Two star rating as I did not give up on it, but boy was I sorely tempted.
It could have done with a bit of editing it down. Some authors I feel cheated that write 4 to 5 page chapters finishing a page on a few sentences and the stat the next way down the next page. This have very long chapters and when I saw the very long chapters I wish it had been the former, with the number of pages in the book. So rather a waste of paper this was a waste of my time.
If you find this book similar to my experience, and prefer something with a bit of get up and go with only a smattering of history involved, try Scott Mariani's, Ben Hope series.

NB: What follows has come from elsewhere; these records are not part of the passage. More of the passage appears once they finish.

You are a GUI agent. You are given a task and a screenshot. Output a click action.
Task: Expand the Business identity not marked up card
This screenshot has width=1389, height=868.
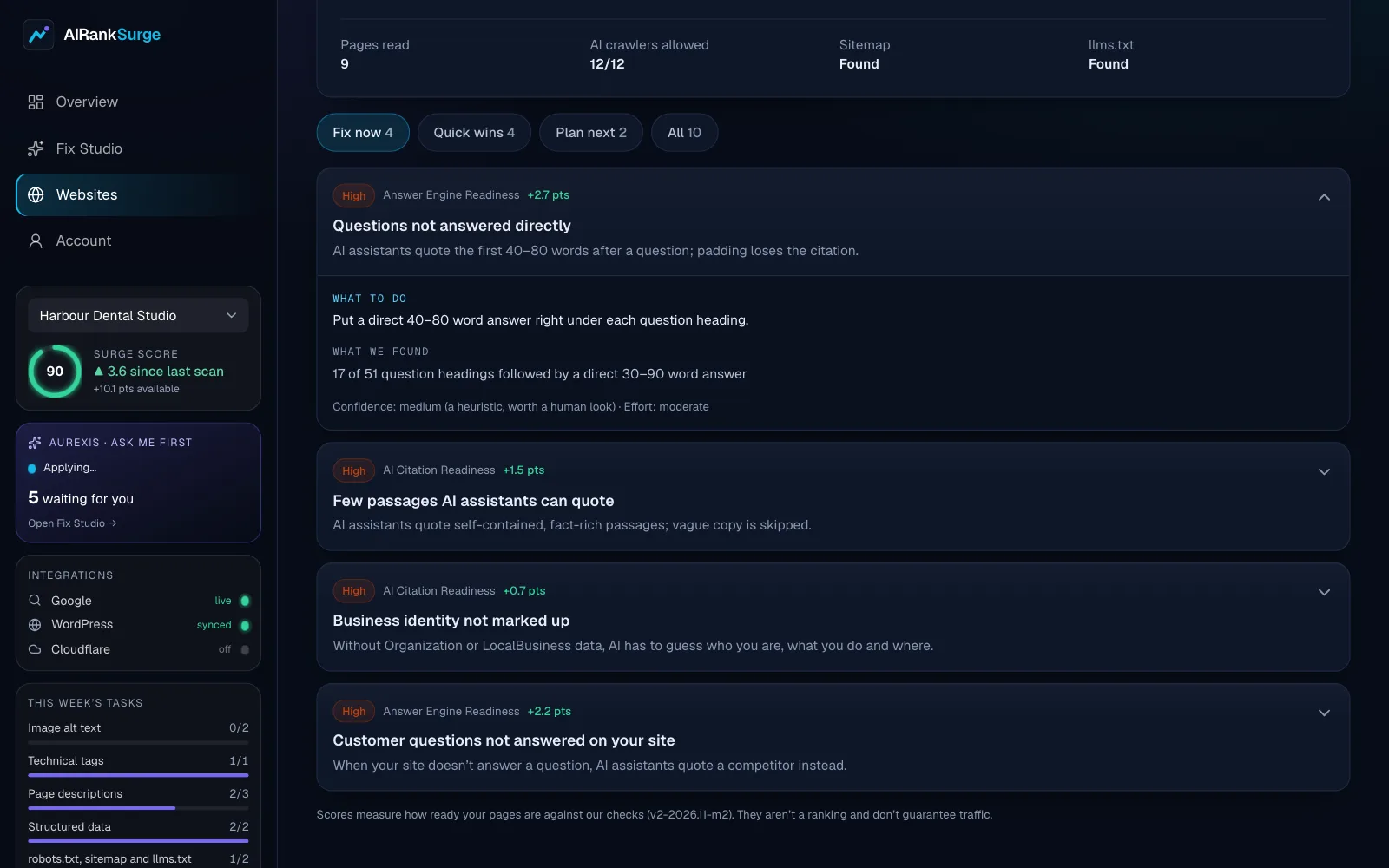click(1324, 592)
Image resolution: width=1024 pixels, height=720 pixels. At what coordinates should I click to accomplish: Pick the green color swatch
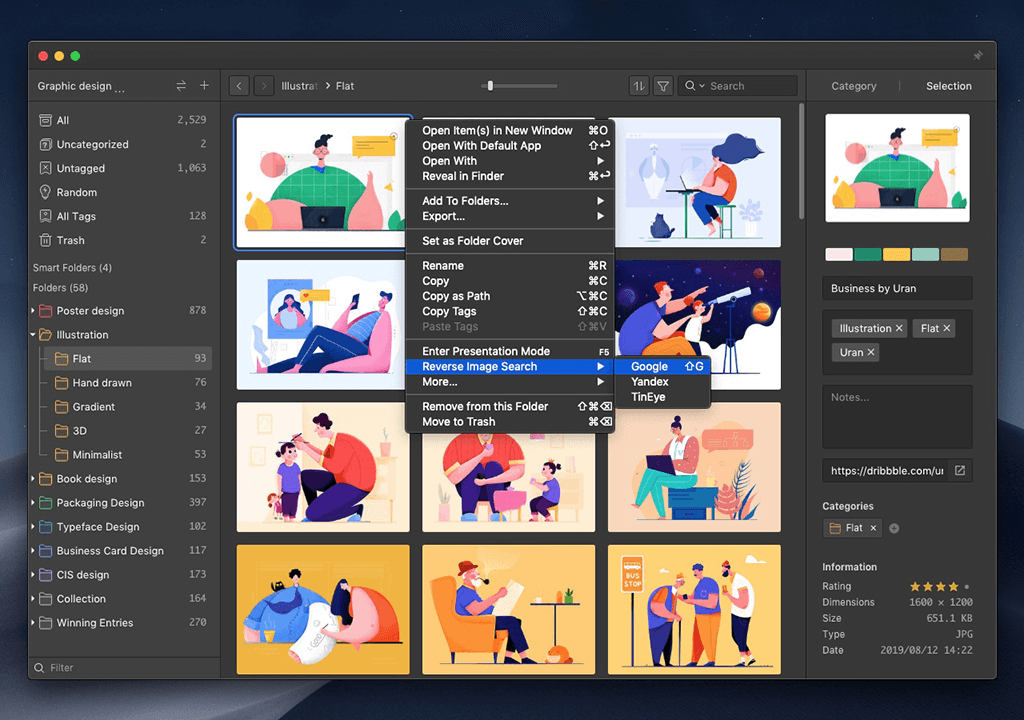click(868, 255)
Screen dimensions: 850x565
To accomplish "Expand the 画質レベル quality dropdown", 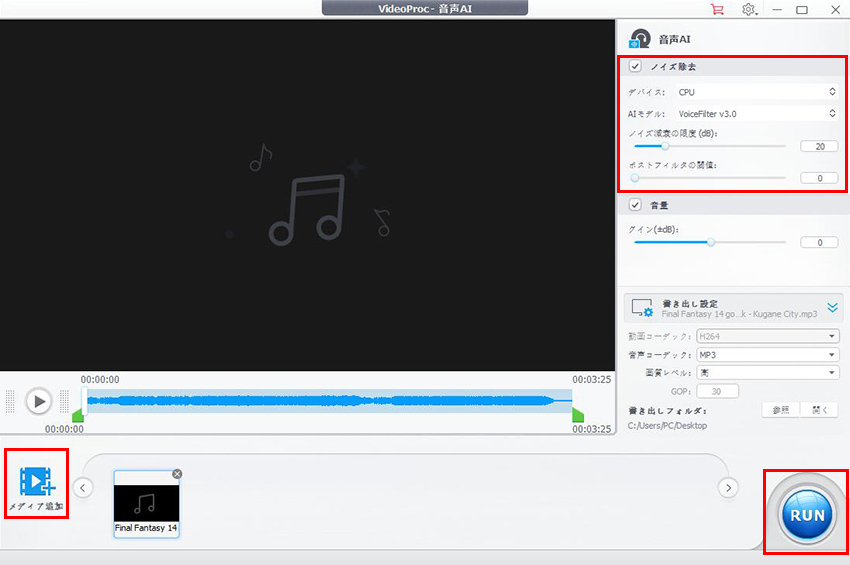I will coord(767,373).
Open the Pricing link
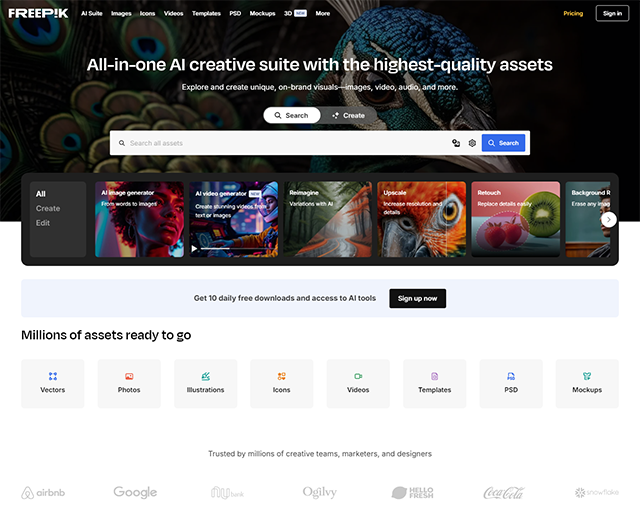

Firstly there is far too much religion. Secondly it is set in France with French names and a complex array of settings. I cannot keep up with foreign names of which I cannot form an image. Thirdly, some of it is set in Medieval times and some is modern. Which is which is, at times, difficult to discern. Fourthly it gives the impression that the bits about the Templars is fact whist actually nobody really knows anything about them. Lastly if this is "An explosive thriller" i hate to think what other thrillers are like. The amount of action in the first half was minimal and what there was could only be described as "tame". I have no idea what sort of "agent" the hero was but as he retired to run a second hand book shop I think that tells you all you need to know.
If you suffer from insomnia - read this book. All will be cured!!!!

This is the first Steve Berry book I've read and it turns out to be a pretty straightforward thriller, not quite so hectically paced as Dan Brown's, but moving along at a reasonable speed.
Unfortunately, for me, there were no surprises or revelations. The "major twist midway through the story" was guessed several chapters before it happened. The text of the Gospel of Simon was a reasoned surmise, but I felt too sophisticated for a poor fisherman of that era to come up with.
I'm not fully aware of Cotton Malone's background as I haven't read any of the other books featuring him, but I thought he was far too slow in picking up on the electronic car tag; this should have happened much earlier in the book. Also apart from the deciphering of the codexes, nothing was made of the fact that, although said to be the same, they were in fact different.
I kept stumbling over the Great Devise as well; the phrase didn't really mean anything to me. I wondered if it was a spelling mistake and he meant device. It didn't become any clearer when the treasure and the "treasure" was found so I still don't know what he meant by this. And, as is usual for so many who tackle the Rennes/Jesus story, the cop-out of simply hiding the discovery away from the world. For myself, I would have found it much more interesting if there had been more on the Templars re-emerging from their self-imposed exile and telling the world what they had found. That would really have been a thriller.